TASK OBJECTIVE: Whenever a line in the entries below contains "agent", copy that line.

Stored items
____
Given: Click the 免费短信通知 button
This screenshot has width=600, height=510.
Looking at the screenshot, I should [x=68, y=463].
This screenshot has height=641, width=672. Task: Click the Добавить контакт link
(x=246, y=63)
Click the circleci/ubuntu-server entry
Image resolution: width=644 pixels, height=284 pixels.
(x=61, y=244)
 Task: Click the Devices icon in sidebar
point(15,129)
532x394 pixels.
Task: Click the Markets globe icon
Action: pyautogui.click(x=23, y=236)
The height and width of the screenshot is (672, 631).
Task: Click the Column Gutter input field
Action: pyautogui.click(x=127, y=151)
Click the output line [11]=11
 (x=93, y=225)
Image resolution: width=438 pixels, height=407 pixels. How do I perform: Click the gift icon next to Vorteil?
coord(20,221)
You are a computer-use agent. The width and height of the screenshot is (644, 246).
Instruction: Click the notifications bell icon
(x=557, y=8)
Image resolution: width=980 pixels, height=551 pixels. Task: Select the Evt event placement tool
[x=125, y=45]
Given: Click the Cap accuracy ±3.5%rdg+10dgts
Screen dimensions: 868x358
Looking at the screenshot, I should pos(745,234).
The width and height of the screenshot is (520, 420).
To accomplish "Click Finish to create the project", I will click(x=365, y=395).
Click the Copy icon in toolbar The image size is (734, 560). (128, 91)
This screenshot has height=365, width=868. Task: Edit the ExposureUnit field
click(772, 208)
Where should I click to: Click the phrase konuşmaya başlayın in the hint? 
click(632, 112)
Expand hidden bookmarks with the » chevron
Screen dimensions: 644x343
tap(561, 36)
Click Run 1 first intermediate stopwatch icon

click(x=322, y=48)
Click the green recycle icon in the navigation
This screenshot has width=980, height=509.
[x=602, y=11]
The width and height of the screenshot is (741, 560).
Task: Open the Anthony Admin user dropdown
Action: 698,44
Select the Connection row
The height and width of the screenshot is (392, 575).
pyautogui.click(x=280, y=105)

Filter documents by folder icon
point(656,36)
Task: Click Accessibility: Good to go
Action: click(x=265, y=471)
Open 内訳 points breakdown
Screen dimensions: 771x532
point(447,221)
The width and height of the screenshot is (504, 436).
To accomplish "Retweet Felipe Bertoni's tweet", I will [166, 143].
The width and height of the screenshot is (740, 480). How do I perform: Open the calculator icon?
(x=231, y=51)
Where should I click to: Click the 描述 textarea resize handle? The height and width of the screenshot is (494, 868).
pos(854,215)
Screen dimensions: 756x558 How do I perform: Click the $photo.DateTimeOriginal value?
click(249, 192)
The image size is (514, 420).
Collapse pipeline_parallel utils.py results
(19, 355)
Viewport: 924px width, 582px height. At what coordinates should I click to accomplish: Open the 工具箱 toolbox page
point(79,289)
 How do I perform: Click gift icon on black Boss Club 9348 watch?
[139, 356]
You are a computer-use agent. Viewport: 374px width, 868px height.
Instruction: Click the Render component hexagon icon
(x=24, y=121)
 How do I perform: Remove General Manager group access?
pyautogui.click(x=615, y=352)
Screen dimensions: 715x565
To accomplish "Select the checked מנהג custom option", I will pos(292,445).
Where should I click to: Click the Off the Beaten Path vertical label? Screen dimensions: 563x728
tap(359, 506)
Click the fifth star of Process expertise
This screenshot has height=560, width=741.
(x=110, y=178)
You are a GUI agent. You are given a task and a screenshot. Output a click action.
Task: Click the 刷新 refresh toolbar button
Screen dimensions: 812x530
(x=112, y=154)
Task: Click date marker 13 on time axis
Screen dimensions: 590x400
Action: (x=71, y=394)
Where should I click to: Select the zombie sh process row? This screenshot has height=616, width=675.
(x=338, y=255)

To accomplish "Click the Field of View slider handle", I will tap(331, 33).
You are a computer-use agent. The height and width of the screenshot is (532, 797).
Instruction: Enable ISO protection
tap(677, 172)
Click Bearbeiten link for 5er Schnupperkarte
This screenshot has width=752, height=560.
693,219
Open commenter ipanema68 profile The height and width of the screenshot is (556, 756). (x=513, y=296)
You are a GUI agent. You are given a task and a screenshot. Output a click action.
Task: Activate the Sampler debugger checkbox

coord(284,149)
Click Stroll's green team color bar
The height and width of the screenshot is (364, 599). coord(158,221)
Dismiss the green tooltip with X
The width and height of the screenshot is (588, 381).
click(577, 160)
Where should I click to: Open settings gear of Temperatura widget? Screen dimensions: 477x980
____
SOLUTION TO THIS PROBLEM:
You are a computer-use agent. The width and height of the screenshot is (644, 246).
You are a computer-use agent. Viewport: 374px width, 868px height.
You are a GUI agent. You are given a task and a screenshot. Output a click action.
You are a computer-use agent. The height and width of the screenshot is (532, 797).
You are a GUI agent. You are given a task and a screenshot. Output a click action.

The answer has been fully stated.